Semua device yang digunakan untuk stabilisasi fraktur femur supracondylar memerlukan

ketepatan penempatan hardware untuk fiksasi rigid maksimal. Apabila garis fraktur sagital dan

coronal berpotongan pada entry point blade, lag screw, atau pun intramedullary device, fiksasi

tidaklah kuat. Penempatan blade pada jarak 1.5cm dari permukaan articular adalah sangat

penting (Schatzker, 1987; Mize, 1982).

Lag screw DCS juga memerlukan ketepatan penempatan sekitar 2.5 cm proksimal dari

permukaan articular (Markel, 1992; Giles, 1982). Sekrupnya lebih tebal 0.5 mm daripada blade,

sehingga harus diletakkan lebih ke arah proksimal (Benirschke, 1993). Dengan DCS dan blade

plate, letakkan satu lagi sekrup melalui lubang distal ke fragmen distal untuk stabilitas rotasi

(Schatzker, 1987). Sebuah interlocking nail standar tidak memungkinkan bila fraktur terletak

terlalu distal ( <7 cm dari sendi) atau dengan fraktur intra-articular displaced kecuali sendi dapat

direkonstruksi dengan lag screw terkanulasi (cannulated lag screws) karena kominusi

intercondylar luas mencegah fiksasi dengan alat-alat tersebut (Johnson, 1988; Newman, 1990;

Wu, 1992; Zickel, 1986; Leung, 1991).

Page 7: Fraktur Femur Supracondylar

Supracondylar nails juga memerlukan restorasi kondilus sebelum pemasangan nail (Lucas,

1993). Alat Rush dan Zickel harus dimasukkan pada proksimal permukaan artikular (Shelbourne,

1982; Pryor, 1988; Zickel, 1986). Alat-alat intramedullary yang fleksibel ini mungkin tidak akan

member fiksasi yang cukup (Johnson, 1988; Kolmert, 1983; Shelton, 1974; Wu, 1992; Zickel,

1986).

Penggunaan plate untuk fraktur femur supracondylar pertama harus sesuai dengan teknik AO-

ASIF, termasuk kompresi interfragmenter, reduksi indirek, mempertahankan perlekatan jaringan

lunak, dan bone grafting. Ahli bedah harus sadar dengan bentuk femur distal dan meletakkan

plate dengan tepat. Plate yang tidak sesuai/tidak cocok dengan metaphyseal flare harus ditekuk

agar cocok. Saat memperbaiki fraktur kompleks ini, ahli bedah memilih alat/device yang sesuai.

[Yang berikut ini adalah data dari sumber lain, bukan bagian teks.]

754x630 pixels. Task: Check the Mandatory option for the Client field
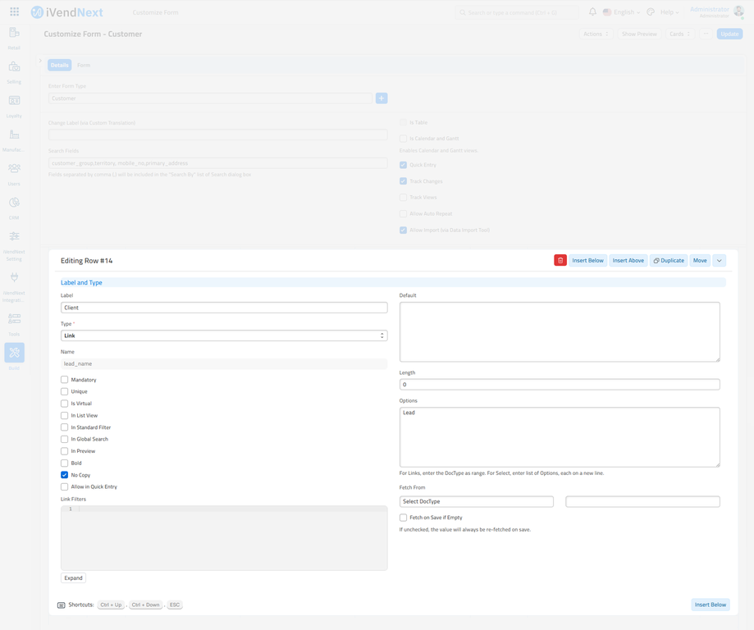pos(64,380)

Ahli bedah tidak boleh mencoba menyesuaikan bentuk fraktur dengan alatnya.

Postoperative details

Selama fiksasi supracondylar femur fractures, ahli bedah harus memeriksa stabilitas fiksasi dan

kualitas tulang. Jika fiksasi solid dan kualitas tulang baik, beberapa pasien dapat diijinkan

mengangkat beban dan bergerak lebih cepat, khususnya jika menggunakan fiksasi intramedular.

Bila kualitas tulang baik, tapi tidak cukup baik untuk menerima beban (weight bearing), pasien

dapat ditempatkan padasebuah hinged knee brace untuk memugkinkan pergerakan dini, tanpa

weight bearing sampai pemeriksaan radiografi menunjukkan penyembuhan tulang (sekitar 12

minggu). Bila kualitas tulang buruk, splinting yang lebih rigid/kaku mungkin diperlukan sekitar

6 minggu lalu diganti dengan hinged brace. Terapi fisik postoperative biasanya dibutuhkan.

Follow-up

Pasien perlu terus dimonitor sampai tulang sembuh.

COMPLICATIONS

Komplikasi dari Fraktur femur supracondylar termasuk nonunion, sering dengan pengangkatan

hardware, malunion, infeksi, dan komplikasi medis (misalnya penyakit thromboembolic).

OUTCOME AND PROGNOSIS

Dengan fiksasi stabil, anatomic alignment, dan restorasi kongruensi intra-articular, sebagian

besar pasien baik-baik saja. Makin kominutif sifat faktur, dan makin bkurk kualitas tulang,

fiksasis, ataupun reduksi, makin buruk pula prognosisnya. Fraktur kominutif berat tipe C3

kemungkinan akan menyebabkan kekakuan yang signifikan dan posttraumatic arthritis. Pasien

dengan fraktur terbuka lebih buruk dibandung fraktur tertutup.